Home > Bad Luck and Trouble (Jack Reacher #11)(4)

Bad Luck and Trouble (Jack Reacher #11)(4)
Author: Lee Child

He didn't stop to eat. Just headed out to the taxi line and got a Korean guy in a yellow Toyota minivan who wanted to talk about boxing. Reacher knew nothing about boxing and cared less. The sport's obvious artificiality turned him off. Padded gloves and above-the-belt rules had no place in his world. And he didn't like talking. So he just sat quietly in the back and let the guy ramble on. He watched the hot brown afternoon light through the window. Palm trees, movie billboards, light gray traffic lanes striped with endless twin tracks of rubber. And cars, rivers of cars, floods of cars.

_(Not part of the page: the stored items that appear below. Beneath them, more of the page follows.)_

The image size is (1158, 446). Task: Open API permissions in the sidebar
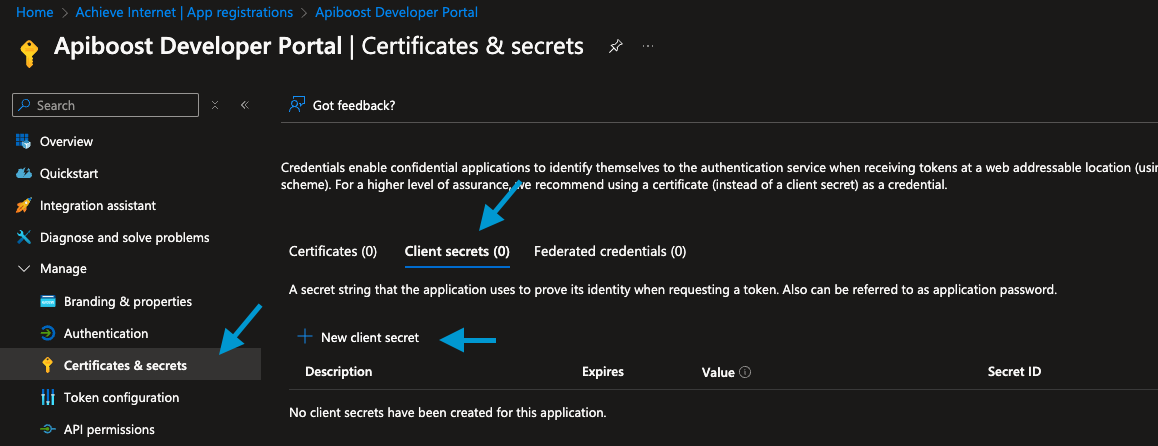pos(109,429)
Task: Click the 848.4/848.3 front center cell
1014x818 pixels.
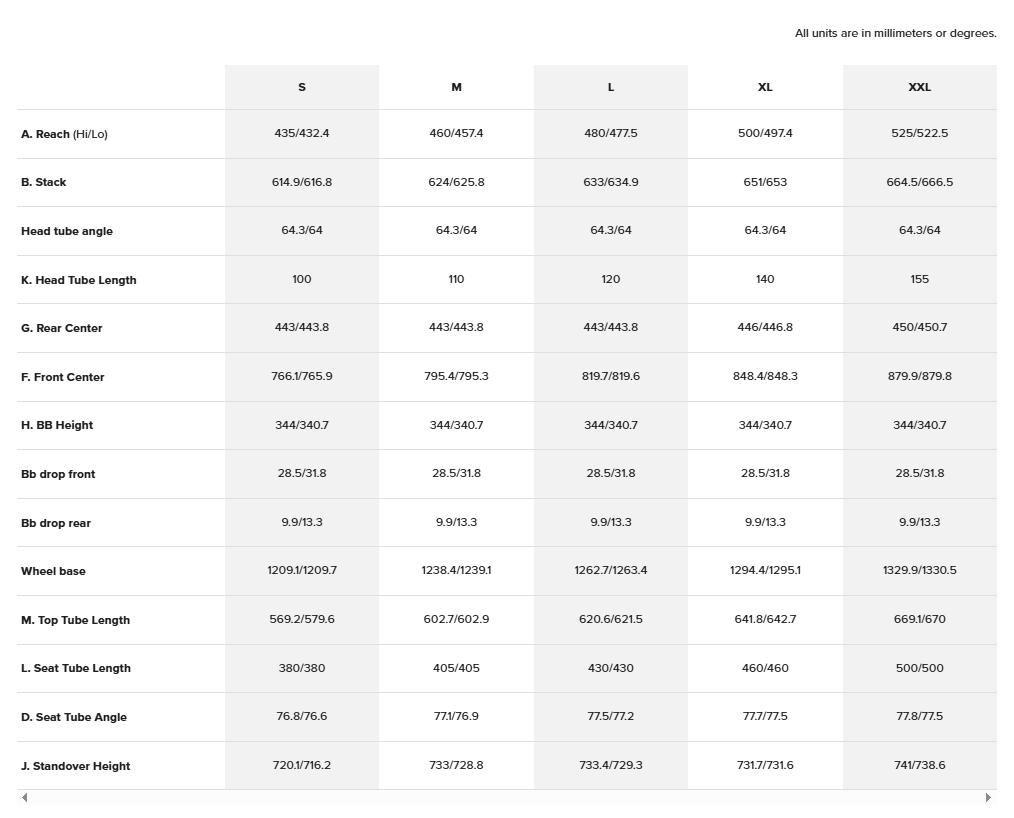Action: pos(765,376)
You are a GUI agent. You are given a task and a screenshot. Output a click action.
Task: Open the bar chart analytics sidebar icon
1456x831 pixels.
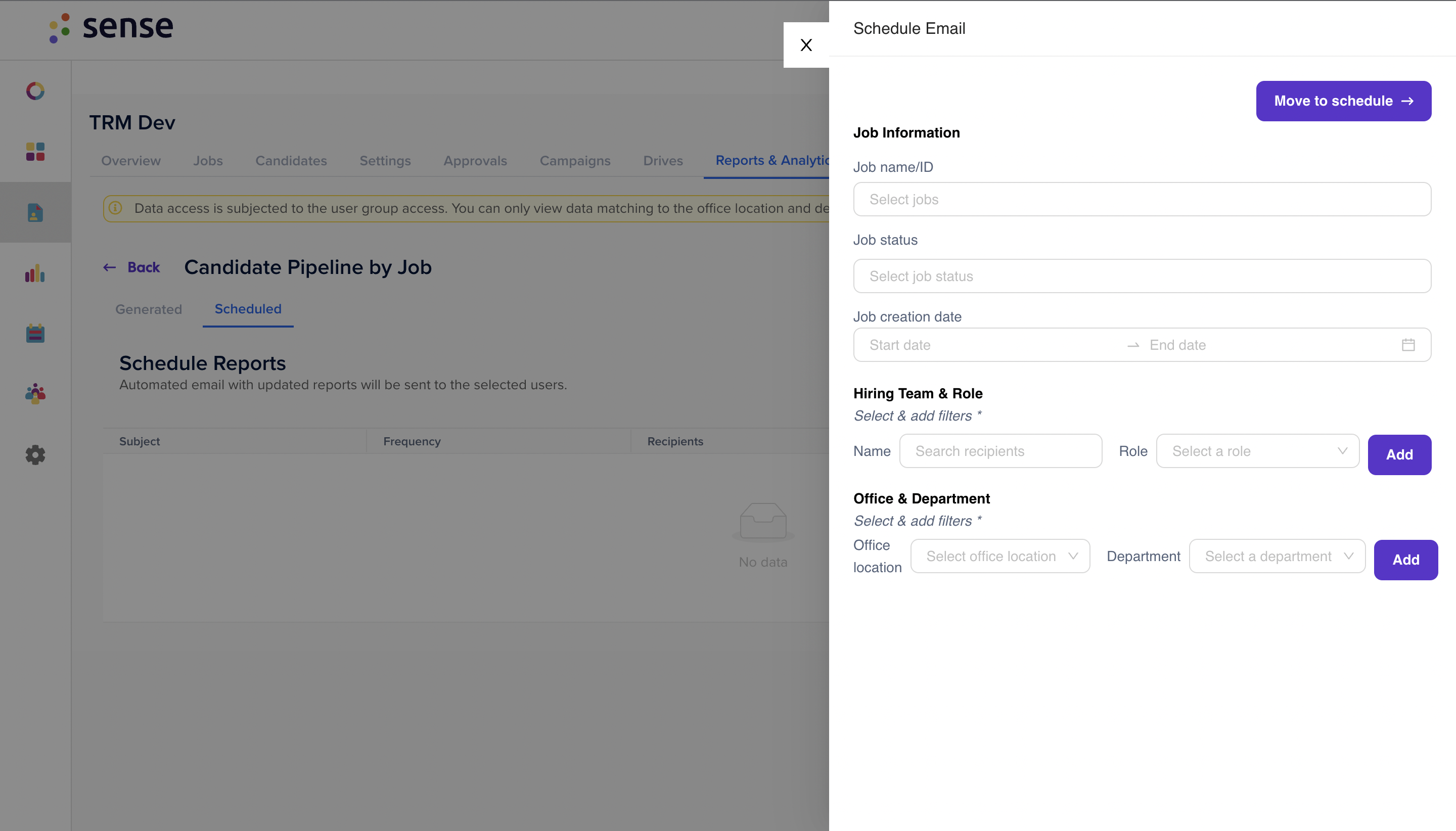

He saw a new Rolls-Royce and an old Citroen DS, both black. A bloodred MGA and a pastel blue '57 Thunderbird, both open. A yellow 1960 Corvette nose-to-tail with a green 2007 model. He figured if you watched LA traffic long enough you would see one of every automobile ever manufactured.

The driver took the 101 north and exited a block from Sunset. Reacher got out on the off-ramp and paid the fare. Hiked south and turned left and faced east. He knew Sunset had a dense knot of cheap places right there, both sides of the boulevard, covering about three-quarters of a mile. The air was southern California warm and smelled of dust and gasoline fumes. He stood still. He had a potential mile-and-a-half walk ahead of him, down and back, and a dozen motel desks to canvass. An hour-long task, maybe more. He was hungry. He could see a Denny's sign ahead and on the right. A chain diner. He decided to eat first and work later.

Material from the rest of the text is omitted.